According to Good Housekeeping, vinegar is a useful household cleaning tool for getting rid of odors. A slice of bread can also be helpful for other tasks around the home.

What's False

Online advertisements promoting this household tip involving vinegar, bread, and a garage did not actually explain or mention such a tip in its resulting 92-page slideshow.

What's Undetermined

It's unclear if pouring vinegar on bread would help in a space as large as a garage. The website that published an advertisement about vinegar and bread may have meant to say "garbage" instead of garage.

Since at least November 2020, the wellness and healthy living website Gloriousa promoted the following advertisement across the internet: "Pour Vinegar On Bread And Leave It In Your Garage."
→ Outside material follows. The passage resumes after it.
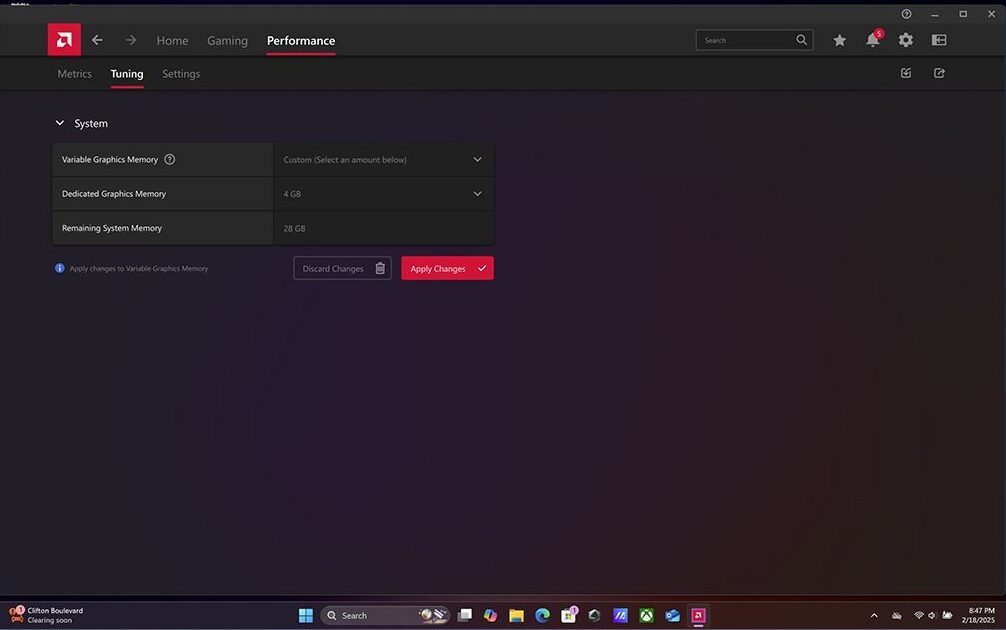The width and height of the screenshot is (1006, 630).
Task: Open help via the question mark icon
Action: 906,14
A variation read: "[Pics] Put Vinegar On Bread And Leave It In Your Garage, Here's Why."

People who clicked the advertisements were lead to a slideshow with 92 slides, offering household tips such as using tennis balls under chair and table legs, substituting Kool-Aid powder as a dishwasher detergent, and deterring bugs with cinnamon. Ninety-two clicks later, readers were faced with the reality that none of the slides contained an explanation for why they should pour vinegar on bread and leave it in their garage. The advertisements were hosted by Taboola, a company that offers advertising space across a large chunk of the internet.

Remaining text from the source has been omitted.